Research Update-Biosand Filter

Posted by Laura on Dec 01, 2015

The biosand filter technology is still evolving. Since it was conceived in the early 1990's at the University of Calgary changes have been made to this filter that can remove up to 99% of the pathogens in water.

  Over the past several decades, the biosand filter (BSF) has proven itself to be a living technology in many ways. First and foremost, the BSF is truly alive: the biolayer that develops in the filter’s top layer of sand is a diverse community of microbes that is critical to the performance of the BSF. Without this living layer, the filter sand will remove 30-70% of pathogens through mechanical trapping and adsorption, while the ideal biolayer will remove up to 99% of pathogens.

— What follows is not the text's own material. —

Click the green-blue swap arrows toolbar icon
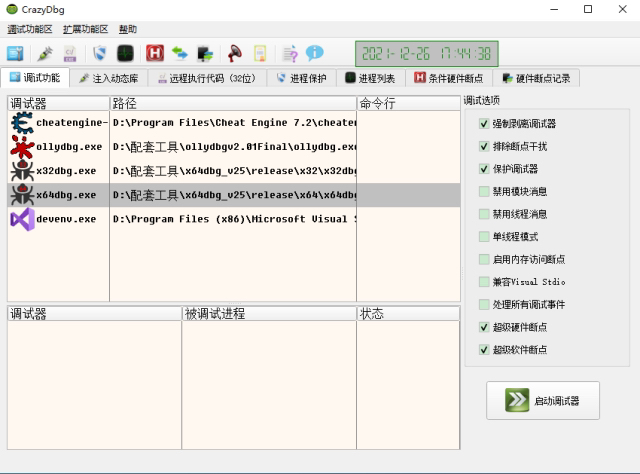Viewport: 640px width, 474px height. pyautogui.click(x=180, y=53)
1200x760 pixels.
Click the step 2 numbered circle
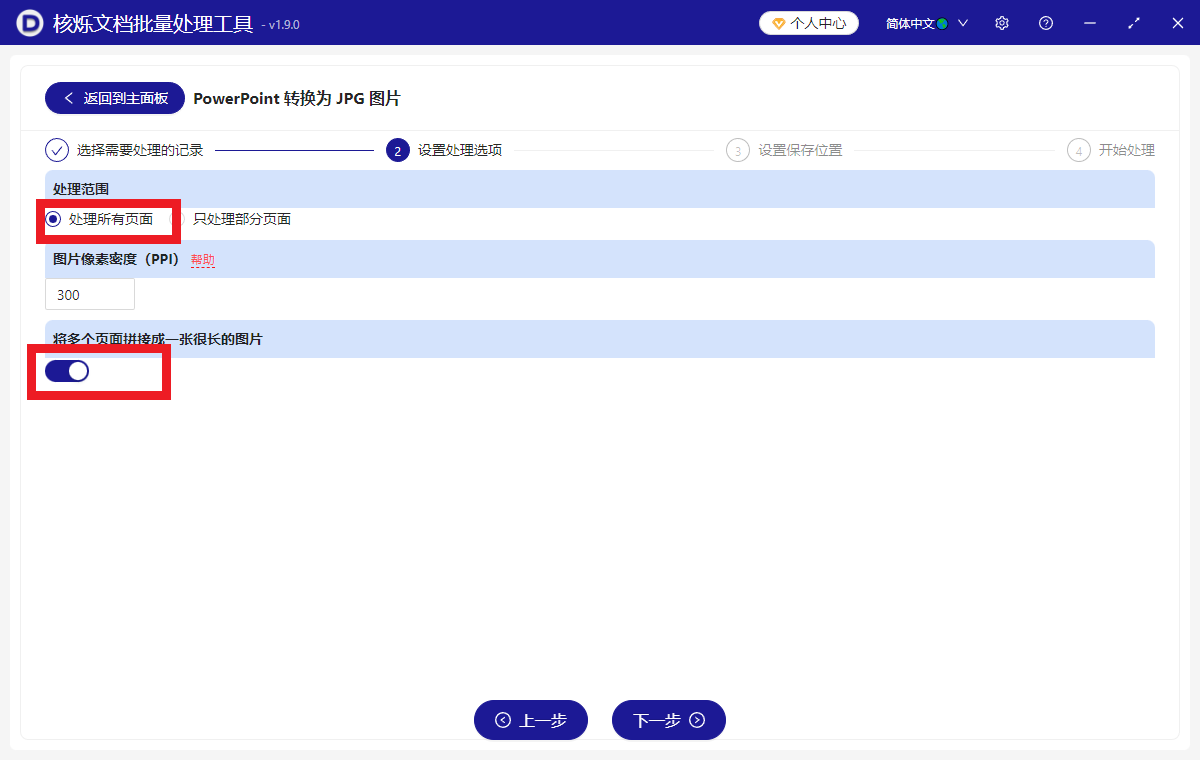coord(397,149)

Secondly, since David Manz developed the BSF in the early 1990s at the University of Calgary, the design of the filter has not been set in… well, concrete, you might say. The concrete BSF has undergone a series of modifications, with the most current model being version 10, which incorporates the following key changes:

Equal reservoir and pore volume: In previous versions, the reservoir volume was greater than the sand pore volume. Equal volumes ensures that all of the water dosed into the filter remains in the filter for at least one residence time.
Increased sand depth: Increased sand depth aids in virus removal and inactivation.
Decreased hydraulic head: The height of the water above the standing water is a major determinant of the filtration rate. The version 10 BSF reduced the maximum hydraulic head to 17 cm, making it easier to achieve the target flow rate of 0.4 litres per minute (measured when the filter is first installed and filled to the brim with water).
In addition to the concrete BSF, there are a number of other types of BSFs that are being investigated and implemented, from the plastic Hydraid BioSand Filter to smaller plastic BSFs to school-sized intermittent slow sand filters; from PVC BSFs to the Kanchan Arsenic Filter, which is a BSF modified for removal of arsenic using, to put it simply, rusty nails.

The living nature of the BSF technology and the evolution of its design have been the focus of an active research community that works closely with producers and implementers to better understand how the BSF works and how its design and use might be modified to improve performance.